With the start of the fall semester nearly on us, college dining service directors need to look to "greening" their healthy dining and sustainability credentials. Students, far more than other groups, are keenly aware of environmental issues and expect their college or university -- especially the dining services -- to be at the leading edge of sustainability and wellness trends.
Independently-managed and contractor-operated campus dining services generally reflect the most popular environmental trends: fresh food, recycling and waste reduction. But students, as well as faculty members and administrators, will expect more this academic year.
In the past, many dining services provided organic and/or vegetarian foods is a separate ghetto-like section of the dining facility's servery, saving the best locations for the more popular pizza, sub sandwiches, burgers and the like. Today, however, students expect environmentally-favorable foods and features to be center stage, including pizzas with whole-grain crusts, vegetarian subs and burgers made from hormone-free beef, as well as other healthy and meat-free options that are organic and locally-sourced.
One of the most successful ways to say "fresh," "wholesome" and "nutritious" to diners is the "action station." Here a chef prepares the diner's meal to order on a countertop cooking unit on the serving line, adding or omitting ingredients to the customer's order.
To-order cooking is cost-effective as well as customer-pleasing. Ingredients are cooked only when the customer orders a dish. The only leftover are raw products that, if properly kept at a safe temperature (40 to 35 degrees F) will remain fresh and safe for reuse in another, different dish at the next meal or the next day. Food cost is significantly lower than for food prepared in large batches that may not all be served right away, creating leftovers of minimal or no value.
Students and many other people are aware of the nutrition and environmental values of locally-sourced foods and now expect to see them in the dining center. Buying from local farmers may take more effort than calling a wholesale distributor, but the end product, delivered just a day or a few days after being harvested is worth the effort.
Many states now have programs to support institutional purchasing from local farms, making it easier than traveling the countryside to search out farmer-suppliers. Many distributors now also offer local farm products as par of their lines.
The other half of an environmentally-friendly dining service, a sustainable operation, requires more thought and effort and it includes waster reduction (helped by to-order cooking) and the conservation of water, electrical and other utilities.
Waste reduction begins with more careful menu and purchasing planning to reduce over- production and a plan to properly dispose of the waste that does occur. Food waste can be composted and used to enrich a campus vegetable garden -- which can sell fresh product back to the dining service.

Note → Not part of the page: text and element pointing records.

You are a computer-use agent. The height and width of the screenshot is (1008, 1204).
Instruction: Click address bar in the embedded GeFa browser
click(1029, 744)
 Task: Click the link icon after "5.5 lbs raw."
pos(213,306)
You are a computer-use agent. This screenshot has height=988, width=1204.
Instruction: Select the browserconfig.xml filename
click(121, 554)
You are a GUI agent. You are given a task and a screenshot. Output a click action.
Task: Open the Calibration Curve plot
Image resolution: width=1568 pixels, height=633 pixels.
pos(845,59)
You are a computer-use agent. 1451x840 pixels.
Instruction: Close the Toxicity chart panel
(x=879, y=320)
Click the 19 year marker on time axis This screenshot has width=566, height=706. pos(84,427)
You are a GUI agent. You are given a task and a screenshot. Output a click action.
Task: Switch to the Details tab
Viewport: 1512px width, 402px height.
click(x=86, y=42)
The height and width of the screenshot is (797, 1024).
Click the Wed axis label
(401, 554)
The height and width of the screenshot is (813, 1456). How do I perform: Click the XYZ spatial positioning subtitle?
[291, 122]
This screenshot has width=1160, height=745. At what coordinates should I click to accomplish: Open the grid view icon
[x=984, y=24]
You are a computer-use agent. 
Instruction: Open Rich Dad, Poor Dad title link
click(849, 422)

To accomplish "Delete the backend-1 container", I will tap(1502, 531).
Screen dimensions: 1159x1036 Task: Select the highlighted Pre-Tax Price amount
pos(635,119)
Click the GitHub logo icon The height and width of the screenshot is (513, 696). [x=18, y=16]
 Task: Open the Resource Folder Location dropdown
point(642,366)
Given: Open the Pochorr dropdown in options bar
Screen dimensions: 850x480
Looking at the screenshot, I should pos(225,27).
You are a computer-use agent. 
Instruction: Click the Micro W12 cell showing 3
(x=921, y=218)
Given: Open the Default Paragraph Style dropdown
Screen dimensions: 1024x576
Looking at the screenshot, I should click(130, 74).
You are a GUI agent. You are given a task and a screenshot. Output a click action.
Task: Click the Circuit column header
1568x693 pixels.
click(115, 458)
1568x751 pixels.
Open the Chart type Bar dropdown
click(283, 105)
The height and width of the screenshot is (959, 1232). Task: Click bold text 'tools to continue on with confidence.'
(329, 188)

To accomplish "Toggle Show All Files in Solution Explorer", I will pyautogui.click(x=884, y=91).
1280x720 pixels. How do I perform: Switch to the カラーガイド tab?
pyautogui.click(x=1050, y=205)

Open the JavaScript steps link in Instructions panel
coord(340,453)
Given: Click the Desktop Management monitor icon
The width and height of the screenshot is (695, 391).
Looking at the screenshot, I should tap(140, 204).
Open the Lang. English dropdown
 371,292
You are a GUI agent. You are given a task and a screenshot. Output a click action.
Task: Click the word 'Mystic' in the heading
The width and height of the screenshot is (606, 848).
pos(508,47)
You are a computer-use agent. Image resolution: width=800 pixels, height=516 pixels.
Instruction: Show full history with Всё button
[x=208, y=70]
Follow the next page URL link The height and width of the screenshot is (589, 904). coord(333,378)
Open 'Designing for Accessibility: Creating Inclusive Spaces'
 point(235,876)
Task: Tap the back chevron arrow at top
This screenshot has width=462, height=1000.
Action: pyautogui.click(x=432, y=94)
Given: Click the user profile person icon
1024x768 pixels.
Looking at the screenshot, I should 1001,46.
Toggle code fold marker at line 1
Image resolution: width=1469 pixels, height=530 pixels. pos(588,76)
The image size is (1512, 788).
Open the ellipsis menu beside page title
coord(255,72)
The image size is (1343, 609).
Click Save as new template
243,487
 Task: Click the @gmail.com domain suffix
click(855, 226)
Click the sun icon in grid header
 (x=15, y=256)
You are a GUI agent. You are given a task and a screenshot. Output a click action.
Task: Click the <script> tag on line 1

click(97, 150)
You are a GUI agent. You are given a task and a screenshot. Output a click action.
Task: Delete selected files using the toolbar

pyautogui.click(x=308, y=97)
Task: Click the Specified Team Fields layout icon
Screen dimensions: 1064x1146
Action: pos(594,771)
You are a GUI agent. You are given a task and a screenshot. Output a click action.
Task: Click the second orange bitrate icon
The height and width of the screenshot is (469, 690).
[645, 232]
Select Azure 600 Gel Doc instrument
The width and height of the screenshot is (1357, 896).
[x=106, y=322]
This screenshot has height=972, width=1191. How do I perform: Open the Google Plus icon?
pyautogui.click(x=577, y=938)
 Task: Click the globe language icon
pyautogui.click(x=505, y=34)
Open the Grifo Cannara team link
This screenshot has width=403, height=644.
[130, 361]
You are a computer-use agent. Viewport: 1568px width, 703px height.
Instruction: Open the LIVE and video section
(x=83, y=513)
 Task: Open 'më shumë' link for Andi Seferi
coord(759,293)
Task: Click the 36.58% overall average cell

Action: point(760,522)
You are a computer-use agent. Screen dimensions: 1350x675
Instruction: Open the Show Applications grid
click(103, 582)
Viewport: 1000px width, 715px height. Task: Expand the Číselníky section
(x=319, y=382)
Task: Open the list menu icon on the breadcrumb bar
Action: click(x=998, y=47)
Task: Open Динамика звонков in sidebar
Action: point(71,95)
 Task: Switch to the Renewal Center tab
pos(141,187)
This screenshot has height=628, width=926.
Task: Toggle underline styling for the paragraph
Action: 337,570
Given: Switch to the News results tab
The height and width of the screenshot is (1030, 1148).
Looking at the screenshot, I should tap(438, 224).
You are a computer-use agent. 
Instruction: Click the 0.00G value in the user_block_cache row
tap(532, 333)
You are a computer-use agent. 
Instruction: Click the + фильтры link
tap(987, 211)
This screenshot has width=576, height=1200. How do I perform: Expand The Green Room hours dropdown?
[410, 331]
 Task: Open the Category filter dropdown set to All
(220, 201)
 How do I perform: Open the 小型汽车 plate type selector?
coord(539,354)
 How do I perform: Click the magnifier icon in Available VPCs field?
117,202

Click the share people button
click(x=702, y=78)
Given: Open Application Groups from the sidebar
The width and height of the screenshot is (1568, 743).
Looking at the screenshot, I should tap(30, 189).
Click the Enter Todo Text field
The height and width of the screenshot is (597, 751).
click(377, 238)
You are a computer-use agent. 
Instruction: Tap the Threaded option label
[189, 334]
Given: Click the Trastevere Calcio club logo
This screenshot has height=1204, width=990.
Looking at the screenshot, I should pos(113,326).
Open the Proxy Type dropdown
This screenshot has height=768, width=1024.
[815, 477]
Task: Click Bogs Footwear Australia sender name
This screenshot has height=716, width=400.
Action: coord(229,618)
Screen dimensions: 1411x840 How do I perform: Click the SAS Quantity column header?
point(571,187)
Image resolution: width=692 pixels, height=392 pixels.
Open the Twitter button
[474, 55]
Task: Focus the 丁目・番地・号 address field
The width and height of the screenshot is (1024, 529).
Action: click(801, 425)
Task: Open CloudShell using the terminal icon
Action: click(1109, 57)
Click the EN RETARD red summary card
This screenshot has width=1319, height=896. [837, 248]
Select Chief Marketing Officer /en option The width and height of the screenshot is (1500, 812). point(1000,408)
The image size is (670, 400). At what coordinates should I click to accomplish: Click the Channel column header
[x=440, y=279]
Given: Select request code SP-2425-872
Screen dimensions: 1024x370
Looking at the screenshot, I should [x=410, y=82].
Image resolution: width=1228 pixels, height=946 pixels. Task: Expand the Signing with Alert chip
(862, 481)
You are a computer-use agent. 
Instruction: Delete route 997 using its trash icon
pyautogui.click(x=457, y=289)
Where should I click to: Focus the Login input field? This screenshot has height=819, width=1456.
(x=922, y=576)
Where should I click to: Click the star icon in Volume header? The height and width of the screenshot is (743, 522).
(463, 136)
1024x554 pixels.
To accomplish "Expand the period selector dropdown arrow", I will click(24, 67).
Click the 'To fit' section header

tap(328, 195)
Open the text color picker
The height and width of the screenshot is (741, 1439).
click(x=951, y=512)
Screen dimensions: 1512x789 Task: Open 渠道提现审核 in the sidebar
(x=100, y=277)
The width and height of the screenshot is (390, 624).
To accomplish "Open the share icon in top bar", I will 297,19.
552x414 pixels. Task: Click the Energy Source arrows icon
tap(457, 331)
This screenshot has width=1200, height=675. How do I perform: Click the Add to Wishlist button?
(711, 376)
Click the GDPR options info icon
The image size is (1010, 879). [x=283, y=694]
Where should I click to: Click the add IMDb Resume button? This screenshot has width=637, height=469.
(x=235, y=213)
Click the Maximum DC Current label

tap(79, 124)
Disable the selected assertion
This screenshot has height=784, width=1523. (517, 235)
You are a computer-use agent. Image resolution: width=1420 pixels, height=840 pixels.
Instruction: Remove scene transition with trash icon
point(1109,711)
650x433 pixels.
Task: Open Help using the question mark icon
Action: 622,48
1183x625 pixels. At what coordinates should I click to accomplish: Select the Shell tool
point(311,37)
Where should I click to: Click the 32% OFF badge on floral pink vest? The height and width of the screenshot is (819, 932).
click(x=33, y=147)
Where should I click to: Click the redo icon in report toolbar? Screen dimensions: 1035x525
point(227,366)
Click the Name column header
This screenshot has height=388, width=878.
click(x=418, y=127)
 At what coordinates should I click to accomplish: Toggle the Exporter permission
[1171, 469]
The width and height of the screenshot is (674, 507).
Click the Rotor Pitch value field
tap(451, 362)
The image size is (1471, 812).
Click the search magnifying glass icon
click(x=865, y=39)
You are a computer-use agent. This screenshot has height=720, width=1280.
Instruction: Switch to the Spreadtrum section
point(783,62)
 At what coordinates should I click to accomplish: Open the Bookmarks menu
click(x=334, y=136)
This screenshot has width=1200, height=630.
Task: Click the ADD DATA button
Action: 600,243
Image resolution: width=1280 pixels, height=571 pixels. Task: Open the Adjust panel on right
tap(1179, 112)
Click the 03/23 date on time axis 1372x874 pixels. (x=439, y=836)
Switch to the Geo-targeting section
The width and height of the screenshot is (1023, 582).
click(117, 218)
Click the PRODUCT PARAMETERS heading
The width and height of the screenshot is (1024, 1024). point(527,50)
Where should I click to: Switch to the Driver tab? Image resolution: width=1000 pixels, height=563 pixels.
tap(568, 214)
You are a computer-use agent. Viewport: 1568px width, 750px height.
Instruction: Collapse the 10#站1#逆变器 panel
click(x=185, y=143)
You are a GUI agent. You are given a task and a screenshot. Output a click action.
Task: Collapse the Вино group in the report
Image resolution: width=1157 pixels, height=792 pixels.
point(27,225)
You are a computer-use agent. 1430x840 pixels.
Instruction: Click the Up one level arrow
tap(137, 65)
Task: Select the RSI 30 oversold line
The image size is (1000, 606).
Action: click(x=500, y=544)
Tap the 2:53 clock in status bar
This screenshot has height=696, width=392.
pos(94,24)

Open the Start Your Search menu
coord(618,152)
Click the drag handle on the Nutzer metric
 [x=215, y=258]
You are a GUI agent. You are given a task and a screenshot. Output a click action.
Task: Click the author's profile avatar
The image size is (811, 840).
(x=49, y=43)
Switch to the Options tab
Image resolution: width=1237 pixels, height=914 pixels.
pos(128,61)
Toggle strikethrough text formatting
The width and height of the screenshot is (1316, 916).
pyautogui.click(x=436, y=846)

Paper products made from recycled materials and plastic eating utensils from corn- or soy-based materials that degrade more quickly than conventional plastics in a landfill can be used. A better option is to reduce or eliminate disposable tableware, replacing it with real china, glasses and stainless steel knives, forks and spoons.
Reducing water and utility consumption takes a two-pronged approach: Turning off equipment, like ventilation systems, ovens and electrical appliances when not in use is one important approach that costs nothing and saves a lot. The second prong is the replacement of old, inefficient equipment with new units, such as dishwashing machines that use less water amid cooking equipment that requires less power.
A good resources for the improvement of a dining service's sustainability is the Green Restaurant Association, whose website, www.dinegreen.com, offers a comprehensive listing of steps any restaurant or on-sit dining service operator can take to improve its environmental standards.
The GRA also offers a Green Restaurant Certification program, similar to the LEED certification for buildings. There's no better way to show the campus community that you are doing your best for the planet than to gain this certification.